April 1, 2010
One of the bigger stories in the UK over the past several days, has been the increasing pressure on Prime Minister Gordon Brown to justify his sale of 395 tons of gold in 17 auctions in the period from 1998 through 2002, when Brown was Chancellor of the Exchequer, a role identical to the one Tim Geithner now performs in the US as Treasury Secretary. The issue is that in the abovementioned period, gold was trading at the rock bottom prices of the past two decades, and as such his rush to sell is estimated to have cost UK taxpayers £6 billion. One reason previously given to Parliament, to explain the transactions from Treasury ministers and Tony Blair was that the sale was made ‘on the technical advice of the Bank of England.‘ Today the UK Treasury has released long-withheld FOIA documents which disprove this claim, and indicate that in fact the BOE was if not completely against selling the bullion then certainly waiting until the price improved. Furthermore, as the Daily Mail reports, “A source close to the Bank of England said last night: ‘It was not our decision. It was their decision and we simply provided technical advice. Then it was up to them.’” Yet, in light of recent LBMA manipulation revelations by GATA, it was most likely the association itself and its member banks which pressed the then relatively new Chancellor to do something against the interest of his people, potentially with promises of further rank extension in the “public services” arena. So far, they have not disappointed.
As part of the FOIA, (Full document attached below) it becomes clear that Brown attempted at least 4 tried to persuade the BOE to proffer a joint proposal from the Treasury and the Bank Of England as pertains to English gold sales in the late 1998 period. And even as the FOIA submission is now making the round, there is still a critical redaction. To wit, from the Daily Mail:
Two days before Christmas 1998 – just a month before the sale was announced – a senior Treasury official wrote to the department’s then permanent secretary Gus O’Donnell: ‘The Chancellor is keen that officials at the Treasury and the Bank work together to produce a joint proposal.
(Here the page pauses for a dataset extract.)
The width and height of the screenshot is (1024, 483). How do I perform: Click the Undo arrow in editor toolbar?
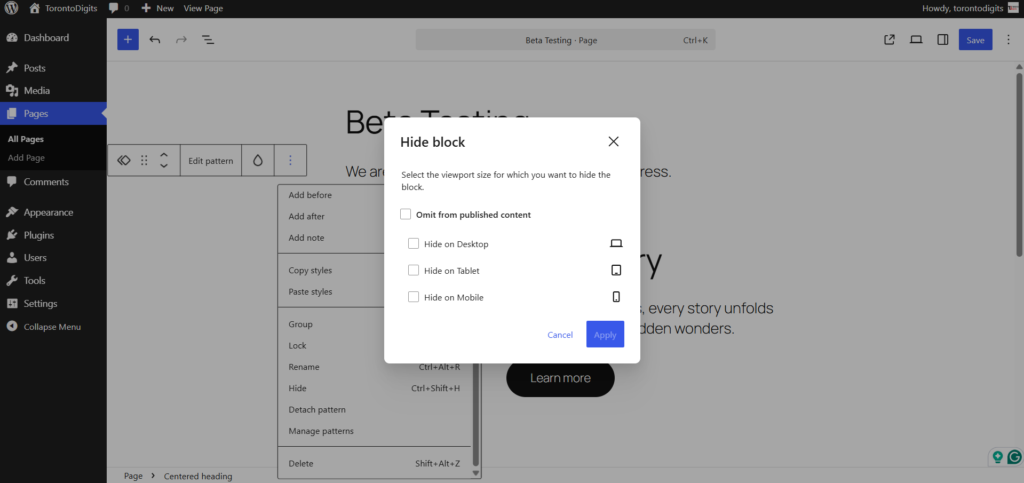click(x=155, y=40)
As I understand it the latest proposal is not a joint one.
‘The Chancellor needs to know the status of the proposal, what the difficulties are in drawing up a joint proposal, how you think we can move forward in achieving a joint proposal.’
Three weeks later Mr Brown met the then Bank Governor Lord George for lunch to discuss the plan. But the outcome of the talks is unclear because the Treasury has blacked out a key section of the only note referring to it.
Lord George offered only the most lukewarm endorsement of the decision at the time, telling MPs it was a ‘perfectly reasonable portfolio decision’.
If he had refused to agree to the sale he would almost certainly have had to resign.
Surely, Gordon Brown, facing with some very daunting poll numbers ahead of upcoming elections, will now have even more explaining to do.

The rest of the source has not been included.